---- RECORDS FOR THE TASK

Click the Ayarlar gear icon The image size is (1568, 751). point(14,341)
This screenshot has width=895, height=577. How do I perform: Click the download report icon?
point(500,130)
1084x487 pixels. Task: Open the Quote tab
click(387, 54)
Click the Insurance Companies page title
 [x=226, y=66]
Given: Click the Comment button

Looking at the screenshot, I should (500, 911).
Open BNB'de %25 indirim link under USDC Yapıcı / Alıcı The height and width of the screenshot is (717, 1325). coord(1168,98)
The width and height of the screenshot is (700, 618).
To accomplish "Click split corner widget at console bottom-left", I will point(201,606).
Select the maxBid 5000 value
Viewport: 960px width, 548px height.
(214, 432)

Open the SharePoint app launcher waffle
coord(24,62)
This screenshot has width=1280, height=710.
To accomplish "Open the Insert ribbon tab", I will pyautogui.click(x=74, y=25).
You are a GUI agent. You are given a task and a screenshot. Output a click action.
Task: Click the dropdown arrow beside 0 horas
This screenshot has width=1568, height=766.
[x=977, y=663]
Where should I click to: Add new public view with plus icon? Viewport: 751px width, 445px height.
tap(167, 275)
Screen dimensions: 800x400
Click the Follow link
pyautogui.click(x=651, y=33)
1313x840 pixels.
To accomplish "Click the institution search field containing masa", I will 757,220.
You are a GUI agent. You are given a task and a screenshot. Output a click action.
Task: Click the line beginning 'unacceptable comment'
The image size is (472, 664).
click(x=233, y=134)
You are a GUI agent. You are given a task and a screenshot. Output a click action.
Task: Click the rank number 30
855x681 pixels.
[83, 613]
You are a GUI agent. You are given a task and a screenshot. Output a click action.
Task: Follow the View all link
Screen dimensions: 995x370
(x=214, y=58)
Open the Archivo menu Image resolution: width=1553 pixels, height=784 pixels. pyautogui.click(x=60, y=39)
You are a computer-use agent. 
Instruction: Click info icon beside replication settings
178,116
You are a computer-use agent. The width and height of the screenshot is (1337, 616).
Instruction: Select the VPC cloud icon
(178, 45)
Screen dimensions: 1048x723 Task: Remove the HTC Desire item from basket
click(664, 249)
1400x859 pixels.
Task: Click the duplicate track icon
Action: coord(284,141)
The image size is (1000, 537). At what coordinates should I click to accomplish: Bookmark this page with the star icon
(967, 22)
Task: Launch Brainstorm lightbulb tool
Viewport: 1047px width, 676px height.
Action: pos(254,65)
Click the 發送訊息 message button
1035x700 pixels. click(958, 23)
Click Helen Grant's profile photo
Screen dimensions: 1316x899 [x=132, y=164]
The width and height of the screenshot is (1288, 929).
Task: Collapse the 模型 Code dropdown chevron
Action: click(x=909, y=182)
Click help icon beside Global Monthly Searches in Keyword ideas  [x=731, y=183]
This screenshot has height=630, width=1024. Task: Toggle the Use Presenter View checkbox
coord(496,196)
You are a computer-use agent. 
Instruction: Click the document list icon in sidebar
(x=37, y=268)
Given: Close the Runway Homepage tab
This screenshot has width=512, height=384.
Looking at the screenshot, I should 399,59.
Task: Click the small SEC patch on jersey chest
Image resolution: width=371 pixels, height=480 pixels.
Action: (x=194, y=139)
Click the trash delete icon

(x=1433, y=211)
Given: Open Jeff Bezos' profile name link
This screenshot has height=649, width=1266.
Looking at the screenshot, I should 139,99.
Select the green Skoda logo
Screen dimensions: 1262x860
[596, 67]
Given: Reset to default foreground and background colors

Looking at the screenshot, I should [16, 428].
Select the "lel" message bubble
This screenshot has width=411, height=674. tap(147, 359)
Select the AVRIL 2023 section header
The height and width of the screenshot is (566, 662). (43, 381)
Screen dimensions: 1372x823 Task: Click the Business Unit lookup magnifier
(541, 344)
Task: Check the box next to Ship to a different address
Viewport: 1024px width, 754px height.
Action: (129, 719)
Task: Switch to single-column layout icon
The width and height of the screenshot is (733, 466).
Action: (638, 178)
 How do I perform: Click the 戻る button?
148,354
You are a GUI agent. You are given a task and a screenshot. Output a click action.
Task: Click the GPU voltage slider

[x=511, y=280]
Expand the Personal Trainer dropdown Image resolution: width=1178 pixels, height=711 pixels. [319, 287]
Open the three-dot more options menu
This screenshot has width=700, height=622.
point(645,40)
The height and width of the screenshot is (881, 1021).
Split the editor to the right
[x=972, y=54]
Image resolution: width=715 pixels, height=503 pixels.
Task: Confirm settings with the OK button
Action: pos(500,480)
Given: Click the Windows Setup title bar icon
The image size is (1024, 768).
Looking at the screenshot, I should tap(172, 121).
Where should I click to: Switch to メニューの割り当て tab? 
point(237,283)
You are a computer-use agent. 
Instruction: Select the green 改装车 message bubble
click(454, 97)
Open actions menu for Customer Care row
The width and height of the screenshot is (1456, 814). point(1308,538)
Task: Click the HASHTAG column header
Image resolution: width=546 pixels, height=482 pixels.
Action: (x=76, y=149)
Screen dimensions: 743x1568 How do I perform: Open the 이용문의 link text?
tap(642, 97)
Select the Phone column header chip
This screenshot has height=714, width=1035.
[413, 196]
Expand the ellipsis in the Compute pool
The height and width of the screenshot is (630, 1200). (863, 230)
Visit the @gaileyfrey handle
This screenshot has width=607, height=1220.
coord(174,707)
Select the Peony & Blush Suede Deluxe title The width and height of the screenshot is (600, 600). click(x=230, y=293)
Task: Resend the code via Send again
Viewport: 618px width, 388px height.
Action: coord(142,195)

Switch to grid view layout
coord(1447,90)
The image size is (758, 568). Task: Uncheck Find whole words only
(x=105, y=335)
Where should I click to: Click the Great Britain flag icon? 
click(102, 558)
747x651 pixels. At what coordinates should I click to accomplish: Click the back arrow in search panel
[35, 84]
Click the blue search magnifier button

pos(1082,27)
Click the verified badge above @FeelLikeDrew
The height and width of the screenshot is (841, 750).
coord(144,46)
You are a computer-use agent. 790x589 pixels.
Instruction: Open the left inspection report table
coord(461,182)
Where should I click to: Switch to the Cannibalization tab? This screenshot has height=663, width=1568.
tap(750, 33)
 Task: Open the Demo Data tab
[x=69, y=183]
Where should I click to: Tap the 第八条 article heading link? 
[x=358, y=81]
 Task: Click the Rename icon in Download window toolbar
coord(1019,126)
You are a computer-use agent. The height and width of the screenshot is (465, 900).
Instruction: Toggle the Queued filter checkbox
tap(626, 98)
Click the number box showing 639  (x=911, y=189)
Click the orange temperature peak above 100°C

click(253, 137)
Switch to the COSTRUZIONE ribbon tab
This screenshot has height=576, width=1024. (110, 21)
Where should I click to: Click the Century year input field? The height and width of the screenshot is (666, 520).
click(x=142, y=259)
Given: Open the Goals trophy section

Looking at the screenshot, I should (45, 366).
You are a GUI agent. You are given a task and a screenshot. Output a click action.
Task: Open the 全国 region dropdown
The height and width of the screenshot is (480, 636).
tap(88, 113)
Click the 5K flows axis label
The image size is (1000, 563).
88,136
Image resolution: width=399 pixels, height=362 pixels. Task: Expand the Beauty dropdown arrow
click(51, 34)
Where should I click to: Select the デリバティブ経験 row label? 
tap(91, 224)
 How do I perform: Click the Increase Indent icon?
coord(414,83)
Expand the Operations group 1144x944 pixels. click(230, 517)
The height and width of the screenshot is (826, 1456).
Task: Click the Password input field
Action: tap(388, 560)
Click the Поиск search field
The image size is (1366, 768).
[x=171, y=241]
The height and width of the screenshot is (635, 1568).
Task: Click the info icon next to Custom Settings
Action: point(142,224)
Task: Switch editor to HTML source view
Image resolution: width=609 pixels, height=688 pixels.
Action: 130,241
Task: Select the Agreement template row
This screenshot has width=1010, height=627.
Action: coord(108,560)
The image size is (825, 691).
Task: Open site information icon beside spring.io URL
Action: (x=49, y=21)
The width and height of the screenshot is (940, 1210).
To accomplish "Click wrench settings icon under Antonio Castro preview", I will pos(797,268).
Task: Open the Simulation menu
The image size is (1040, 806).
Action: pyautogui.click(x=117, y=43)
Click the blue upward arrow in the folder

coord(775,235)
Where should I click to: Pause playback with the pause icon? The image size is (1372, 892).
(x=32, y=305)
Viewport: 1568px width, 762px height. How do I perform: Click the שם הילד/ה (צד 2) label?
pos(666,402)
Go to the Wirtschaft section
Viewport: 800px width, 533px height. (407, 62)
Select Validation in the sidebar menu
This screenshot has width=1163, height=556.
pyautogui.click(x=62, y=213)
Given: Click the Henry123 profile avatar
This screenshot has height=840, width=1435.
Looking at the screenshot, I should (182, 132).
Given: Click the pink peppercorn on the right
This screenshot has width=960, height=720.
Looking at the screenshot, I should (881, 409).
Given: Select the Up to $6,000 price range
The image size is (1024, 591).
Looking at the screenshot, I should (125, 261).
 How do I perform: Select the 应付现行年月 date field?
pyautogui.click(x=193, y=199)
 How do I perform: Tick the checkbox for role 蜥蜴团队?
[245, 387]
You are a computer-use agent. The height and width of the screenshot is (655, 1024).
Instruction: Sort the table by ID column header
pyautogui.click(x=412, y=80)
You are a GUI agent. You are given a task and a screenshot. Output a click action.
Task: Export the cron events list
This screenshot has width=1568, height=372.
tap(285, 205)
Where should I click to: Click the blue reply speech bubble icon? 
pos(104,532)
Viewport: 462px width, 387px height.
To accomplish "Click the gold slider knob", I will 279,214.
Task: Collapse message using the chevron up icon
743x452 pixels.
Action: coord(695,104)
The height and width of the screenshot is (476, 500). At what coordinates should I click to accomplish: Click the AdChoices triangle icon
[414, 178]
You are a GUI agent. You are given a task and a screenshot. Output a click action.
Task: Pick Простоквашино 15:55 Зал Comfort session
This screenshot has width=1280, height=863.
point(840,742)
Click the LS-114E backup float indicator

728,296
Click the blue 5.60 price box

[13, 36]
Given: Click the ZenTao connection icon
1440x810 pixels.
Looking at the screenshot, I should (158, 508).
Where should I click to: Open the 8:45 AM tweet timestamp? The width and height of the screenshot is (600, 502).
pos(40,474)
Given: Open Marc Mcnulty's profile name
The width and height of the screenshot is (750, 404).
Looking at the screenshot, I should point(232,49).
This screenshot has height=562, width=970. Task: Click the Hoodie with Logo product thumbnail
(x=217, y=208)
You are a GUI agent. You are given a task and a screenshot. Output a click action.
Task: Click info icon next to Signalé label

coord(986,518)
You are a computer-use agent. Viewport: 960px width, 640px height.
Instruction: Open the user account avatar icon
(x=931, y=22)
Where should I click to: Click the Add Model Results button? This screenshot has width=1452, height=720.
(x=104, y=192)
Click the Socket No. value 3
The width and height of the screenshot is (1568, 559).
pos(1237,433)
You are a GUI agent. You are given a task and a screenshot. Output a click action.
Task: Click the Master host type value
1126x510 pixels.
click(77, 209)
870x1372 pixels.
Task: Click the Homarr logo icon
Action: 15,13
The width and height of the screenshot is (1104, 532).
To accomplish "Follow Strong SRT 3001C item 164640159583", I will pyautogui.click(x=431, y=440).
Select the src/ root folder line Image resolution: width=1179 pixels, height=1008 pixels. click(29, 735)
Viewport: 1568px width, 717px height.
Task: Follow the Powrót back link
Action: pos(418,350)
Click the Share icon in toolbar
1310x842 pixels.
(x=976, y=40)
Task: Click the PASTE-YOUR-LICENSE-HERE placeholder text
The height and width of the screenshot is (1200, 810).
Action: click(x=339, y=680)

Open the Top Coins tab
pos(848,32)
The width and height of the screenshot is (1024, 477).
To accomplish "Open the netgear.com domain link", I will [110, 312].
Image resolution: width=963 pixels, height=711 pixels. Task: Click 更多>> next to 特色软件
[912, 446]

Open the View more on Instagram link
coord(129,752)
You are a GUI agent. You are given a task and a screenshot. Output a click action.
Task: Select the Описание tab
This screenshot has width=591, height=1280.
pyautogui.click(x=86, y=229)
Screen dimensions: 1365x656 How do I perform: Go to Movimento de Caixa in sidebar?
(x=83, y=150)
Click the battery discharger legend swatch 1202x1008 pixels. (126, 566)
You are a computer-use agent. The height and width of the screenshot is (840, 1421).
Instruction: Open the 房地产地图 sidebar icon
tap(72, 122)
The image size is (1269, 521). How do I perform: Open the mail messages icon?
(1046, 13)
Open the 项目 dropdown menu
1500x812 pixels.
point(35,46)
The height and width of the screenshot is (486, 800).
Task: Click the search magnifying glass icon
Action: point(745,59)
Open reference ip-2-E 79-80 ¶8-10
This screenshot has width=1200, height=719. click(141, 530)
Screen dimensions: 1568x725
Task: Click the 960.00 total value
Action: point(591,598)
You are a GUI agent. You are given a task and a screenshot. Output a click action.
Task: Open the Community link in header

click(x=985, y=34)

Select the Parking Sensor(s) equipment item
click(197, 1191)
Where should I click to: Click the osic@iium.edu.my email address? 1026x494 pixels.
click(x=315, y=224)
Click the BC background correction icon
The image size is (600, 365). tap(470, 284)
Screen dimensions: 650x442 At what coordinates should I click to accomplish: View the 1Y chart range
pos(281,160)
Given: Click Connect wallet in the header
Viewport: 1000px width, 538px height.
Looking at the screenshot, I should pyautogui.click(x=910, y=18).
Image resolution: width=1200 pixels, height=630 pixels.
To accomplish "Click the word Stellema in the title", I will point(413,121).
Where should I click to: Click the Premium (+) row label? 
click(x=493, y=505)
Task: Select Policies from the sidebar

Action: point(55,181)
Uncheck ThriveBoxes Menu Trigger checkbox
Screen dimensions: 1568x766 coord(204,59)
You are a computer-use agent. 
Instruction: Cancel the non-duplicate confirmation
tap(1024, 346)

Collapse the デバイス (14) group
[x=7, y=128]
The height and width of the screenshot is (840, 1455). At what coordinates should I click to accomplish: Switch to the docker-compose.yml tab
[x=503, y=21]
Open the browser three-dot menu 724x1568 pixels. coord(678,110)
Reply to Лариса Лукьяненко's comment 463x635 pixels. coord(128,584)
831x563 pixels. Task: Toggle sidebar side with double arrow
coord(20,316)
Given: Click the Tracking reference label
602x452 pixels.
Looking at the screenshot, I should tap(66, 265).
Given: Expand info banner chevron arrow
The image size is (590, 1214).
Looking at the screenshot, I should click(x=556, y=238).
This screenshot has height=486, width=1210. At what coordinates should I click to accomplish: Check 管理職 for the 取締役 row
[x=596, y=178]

--------

◆ EXERCISE PROMPT
Look through the entries and find each line that has the string "under". Copy those lines.

◆ SOLUTION FOR THIS EXERCISE
Open BNB'de %25 indirim link under USDC Yapıcı / Alıcı The height and width of the screenshot is (717, 1325). coord(1168,98)
To accomplish "Click wrench settings icon under Antonio Castro preview", I will pos(797,268).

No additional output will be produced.